There are three reasons why that approach tends to work well in scientific compu...

jedbrown · on Oct 21, 2010

First off individual computational errors are rarely important.

This is completely wrong. Arithmetic errors (or memory errors) tend not to just mess up insignificant bits. If it occurs on integer data, then your program will probably seg-fault (because integers are usually indices into arrays) and if it occurs in floating point data, you are likely to either produce a tiny value (perhaps making a system singular) or a very large one. If you are solving an aerodynamic problem and compute a pressure of 10^80, then you have might as well have a supernova on the leading edge of your wing. And flipping a minor bit in a structural dynamics simulation could easily be the difference between the building standing and falling.

I would argue that data mining is actually more tolerant of such undetected errors because they are more likely to remain local and may stand out as obviously erroneous. People are unlikely to die as the result of an arithmetic error in data mining.

Second, there is a minimal time constraint,

There is not usually a real-time requirement, though there are exceptions, e.g. http://spie.org/x30406.xml, or search for "real-time PDE-constrained optimization". But by and large, we are willing to wait for restart from a checkpoint rather than sacrifice a huge amount of performance to get continual uptime. If you need guaranteed uptime, then there is no choice but to run everything redundantly, and that still won't allow you to handle a nontrivial network partition gracefully. (It's not a database, but there is something like the CAP Theorem here.)

Retric · on Oct 22, 2010

For the most part you can keep things reasonable with bounds checking.
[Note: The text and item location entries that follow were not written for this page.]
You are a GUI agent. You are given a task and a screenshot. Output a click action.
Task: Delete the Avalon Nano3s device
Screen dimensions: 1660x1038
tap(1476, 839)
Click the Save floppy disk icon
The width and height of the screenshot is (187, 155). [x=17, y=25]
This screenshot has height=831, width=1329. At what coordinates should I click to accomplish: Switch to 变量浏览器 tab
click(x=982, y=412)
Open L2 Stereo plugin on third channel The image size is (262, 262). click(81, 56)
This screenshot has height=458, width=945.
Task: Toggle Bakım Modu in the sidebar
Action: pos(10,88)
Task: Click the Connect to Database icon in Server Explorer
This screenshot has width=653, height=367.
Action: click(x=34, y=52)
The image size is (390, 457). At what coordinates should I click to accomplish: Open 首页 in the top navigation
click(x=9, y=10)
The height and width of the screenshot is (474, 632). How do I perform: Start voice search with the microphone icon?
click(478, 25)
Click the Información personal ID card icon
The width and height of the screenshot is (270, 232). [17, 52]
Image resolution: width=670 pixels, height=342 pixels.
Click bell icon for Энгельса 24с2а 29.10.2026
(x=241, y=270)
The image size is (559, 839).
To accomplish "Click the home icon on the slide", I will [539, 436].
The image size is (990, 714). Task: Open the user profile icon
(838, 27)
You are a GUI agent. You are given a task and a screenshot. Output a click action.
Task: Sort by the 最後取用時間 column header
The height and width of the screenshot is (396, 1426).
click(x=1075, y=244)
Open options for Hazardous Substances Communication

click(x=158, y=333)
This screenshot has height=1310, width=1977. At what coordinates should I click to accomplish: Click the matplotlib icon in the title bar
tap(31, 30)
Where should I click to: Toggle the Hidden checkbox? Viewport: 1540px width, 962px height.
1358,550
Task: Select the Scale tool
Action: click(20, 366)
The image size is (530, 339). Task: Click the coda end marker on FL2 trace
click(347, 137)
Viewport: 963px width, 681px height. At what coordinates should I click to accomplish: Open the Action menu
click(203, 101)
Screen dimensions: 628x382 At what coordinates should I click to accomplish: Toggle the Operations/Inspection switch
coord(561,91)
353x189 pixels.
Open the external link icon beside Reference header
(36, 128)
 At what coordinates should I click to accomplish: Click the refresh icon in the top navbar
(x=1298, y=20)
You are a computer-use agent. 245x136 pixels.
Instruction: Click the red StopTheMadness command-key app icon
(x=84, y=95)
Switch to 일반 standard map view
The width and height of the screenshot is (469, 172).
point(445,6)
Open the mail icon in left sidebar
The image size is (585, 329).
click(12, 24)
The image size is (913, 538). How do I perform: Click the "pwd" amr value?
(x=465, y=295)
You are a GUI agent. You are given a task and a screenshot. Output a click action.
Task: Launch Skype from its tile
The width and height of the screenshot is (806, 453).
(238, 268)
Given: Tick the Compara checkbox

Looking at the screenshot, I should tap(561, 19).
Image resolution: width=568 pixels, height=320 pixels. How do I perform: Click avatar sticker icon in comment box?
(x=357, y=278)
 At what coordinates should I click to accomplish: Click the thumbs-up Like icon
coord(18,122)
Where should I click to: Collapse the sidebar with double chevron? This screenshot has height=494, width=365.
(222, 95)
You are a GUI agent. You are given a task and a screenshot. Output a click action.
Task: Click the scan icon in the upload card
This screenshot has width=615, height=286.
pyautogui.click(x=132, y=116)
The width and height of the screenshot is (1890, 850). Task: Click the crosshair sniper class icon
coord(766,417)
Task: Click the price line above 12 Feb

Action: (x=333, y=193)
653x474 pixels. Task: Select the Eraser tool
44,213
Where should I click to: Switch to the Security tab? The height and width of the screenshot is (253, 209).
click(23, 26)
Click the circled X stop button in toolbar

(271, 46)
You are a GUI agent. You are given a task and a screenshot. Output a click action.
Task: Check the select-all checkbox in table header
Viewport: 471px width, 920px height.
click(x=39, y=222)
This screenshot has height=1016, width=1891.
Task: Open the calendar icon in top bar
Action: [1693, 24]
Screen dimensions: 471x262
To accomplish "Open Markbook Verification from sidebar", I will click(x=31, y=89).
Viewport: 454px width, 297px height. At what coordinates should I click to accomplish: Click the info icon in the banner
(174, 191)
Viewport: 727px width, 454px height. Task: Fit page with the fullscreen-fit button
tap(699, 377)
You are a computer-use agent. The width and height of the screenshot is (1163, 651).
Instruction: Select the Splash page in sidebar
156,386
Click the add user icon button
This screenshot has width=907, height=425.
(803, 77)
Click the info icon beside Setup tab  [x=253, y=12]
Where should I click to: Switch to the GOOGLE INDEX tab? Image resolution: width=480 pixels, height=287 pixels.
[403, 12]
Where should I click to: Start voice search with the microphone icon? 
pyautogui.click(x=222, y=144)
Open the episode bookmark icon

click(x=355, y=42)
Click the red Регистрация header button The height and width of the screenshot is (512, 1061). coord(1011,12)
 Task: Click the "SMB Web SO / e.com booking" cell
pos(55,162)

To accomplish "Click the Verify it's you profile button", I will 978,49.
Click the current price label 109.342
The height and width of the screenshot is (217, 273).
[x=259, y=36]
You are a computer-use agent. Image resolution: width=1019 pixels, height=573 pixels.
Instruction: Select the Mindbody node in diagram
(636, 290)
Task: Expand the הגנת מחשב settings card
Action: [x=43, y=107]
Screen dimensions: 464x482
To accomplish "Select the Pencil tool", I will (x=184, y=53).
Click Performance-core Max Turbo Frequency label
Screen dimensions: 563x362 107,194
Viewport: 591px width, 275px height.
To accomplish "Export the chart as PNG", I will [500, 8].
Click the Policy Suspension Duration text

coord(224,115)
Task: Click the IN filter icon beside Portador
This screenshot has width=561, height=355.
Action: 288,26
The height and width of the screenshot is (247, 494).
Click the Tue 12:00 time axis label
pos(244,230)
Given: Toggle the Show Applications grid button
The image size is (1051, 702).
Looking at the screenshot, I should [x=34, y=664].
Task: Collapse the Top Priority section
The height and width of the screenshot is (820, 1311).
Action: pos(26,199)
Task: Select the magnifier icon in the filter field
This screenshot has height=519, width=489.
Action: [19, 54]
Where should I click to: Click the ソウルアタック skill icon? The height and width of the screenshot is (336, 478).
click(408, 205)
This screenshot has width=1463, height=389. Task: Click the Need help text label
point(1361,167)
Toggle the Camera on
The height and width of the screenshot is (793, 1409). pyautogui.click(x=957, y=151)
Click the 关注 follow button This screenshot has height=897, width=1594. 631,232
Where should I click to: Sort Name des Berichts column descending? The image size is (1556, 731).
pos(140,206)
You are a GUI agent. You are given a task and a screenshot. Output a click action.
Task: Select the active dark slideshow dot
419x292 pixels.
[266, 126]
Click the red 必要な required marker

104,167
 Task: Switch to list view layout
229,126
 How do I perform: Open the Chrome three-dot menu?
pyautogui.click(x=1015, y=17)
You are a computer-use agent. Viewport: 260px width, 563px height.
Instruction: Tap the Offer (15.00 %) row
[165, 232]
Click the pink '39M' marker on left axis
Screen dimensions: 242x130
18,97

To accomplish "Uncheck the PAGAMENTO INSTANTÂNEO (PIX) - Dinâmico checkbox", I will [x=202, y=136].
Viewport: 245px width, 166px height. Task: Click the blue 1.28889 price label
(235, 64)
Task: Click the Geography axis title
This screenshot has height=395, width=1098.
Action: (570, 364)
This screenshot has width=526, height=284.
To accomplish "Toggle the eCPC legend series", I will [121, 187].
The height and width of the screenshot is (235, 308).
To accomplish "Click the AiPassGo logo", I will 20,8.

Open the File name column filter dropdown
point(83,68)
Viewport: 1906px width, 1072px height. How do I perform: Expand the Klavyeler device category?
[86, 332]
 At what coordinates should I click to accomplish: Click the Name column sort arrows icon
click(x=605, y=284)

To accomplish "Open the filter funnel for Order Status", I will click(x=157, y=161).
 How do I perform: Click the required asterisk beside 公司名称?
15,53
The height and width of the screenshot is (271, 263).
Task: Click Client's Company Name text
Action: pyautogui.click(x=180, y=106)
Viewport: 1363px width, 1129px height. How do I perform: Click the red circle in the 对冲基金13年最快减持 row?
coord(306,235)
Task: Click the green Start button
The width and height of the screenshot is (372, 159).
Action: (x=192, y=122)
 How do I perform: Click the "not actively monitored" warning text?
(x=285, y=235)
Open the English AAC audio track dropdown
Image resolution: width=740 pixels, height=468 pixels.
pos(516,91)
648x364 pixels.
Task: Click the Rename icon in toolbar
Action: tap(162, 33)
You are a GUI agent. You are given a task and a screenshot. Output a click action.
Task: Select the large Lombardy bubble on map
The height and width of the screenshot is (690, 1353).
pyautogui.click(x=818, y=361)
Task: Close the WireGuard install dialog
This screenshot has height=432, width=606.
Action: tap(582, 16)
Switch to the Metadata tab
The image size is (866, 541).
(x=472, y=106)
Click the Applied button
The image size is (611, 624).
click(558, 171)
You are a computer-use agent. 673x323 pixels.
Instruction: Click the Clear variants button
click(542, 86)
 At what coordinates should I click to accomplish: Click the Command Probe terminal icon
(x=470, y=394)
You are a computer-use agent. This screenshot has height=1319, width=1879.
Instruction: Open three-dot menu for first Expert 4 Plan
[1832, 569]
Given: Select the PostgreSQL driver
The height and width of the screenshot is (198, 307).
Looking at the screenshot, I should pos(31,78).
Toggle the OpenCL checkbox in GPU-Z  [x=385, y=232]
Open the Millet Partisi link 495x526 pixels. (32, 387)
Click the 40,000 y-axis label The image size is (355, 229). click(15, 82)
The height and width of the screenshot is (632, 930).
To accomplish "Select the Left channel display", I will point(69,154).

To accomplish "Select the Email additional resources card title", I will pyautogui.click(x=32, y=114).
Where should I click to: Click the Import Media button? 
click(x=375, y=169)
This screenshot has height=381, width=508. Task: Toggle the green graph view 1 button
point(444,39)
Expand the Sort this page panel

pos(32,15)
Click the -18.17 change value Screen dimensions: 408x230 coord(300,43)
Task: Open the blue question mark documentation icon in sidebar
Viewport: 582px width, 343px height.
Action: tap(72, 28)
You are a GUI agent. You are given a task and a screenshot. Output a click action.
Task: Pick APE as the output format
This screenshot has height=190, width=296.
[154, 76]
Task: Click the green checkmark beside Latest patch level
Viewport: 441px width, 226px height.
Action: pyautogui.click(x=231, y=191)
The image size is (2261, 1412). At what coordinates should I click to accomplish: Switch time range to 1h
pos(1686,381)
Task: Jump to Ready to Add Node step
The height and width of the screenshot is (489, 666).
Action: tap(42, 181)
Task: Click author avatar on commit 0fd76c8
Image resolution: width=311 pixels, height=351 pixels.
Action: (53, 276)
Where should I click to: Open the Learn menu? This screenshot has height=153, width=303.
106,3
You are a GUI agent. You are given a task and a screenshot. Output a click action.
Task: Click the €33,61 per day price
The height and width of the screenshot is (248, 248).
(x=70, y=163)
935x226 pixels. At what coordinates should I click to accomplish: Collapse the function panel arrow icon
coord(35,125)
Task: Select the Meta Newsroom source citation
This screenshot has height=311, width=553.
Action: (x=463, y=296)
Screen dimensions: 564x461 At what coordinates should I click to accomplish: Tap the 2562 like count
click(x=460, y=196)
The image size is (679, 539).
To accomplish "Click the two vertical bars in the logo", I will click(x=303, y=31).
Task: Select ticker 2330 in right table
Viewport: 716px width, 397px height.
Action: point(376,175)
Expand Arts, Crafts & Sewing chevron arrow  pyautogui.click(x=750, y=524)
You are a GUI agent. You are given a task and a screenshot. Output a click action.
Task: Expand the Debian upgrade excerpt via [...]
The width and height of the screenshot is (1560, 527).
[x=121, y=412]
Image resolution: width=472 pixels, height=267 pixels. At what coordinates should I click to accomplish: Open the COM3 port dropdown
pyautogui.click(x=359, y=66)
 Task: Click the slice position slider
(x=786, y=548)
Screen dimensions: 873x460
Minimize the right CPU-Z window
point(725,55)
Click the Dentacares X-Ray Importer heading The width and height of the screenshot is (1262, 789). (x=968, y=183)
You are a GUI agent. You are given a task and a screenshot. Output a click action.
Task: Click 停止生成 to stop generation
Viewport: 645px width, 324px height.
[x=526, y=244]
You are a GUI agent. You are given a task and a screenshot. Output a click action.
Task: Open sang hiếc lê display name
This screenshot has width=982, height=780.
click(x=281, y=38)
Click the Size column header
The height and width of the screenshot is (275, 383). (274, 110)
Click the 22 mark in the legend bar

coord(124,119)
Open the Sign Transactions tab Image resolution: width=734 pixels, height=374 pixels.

If pressure in some area is 10x those around it then there was a mistake in the calculation. If your simulating weather patterns on earth over time, having a single square mile 10 degrees above what it should be is not going to do horrible things to the model. Clearly there are tipping points but if it's that close to a tipping point the outcome is fairly random anyway.

Anyway, if you could not do this and accuracy is important, then you really would need to double check every calculation because there is no other way to tell if you had made a mistake.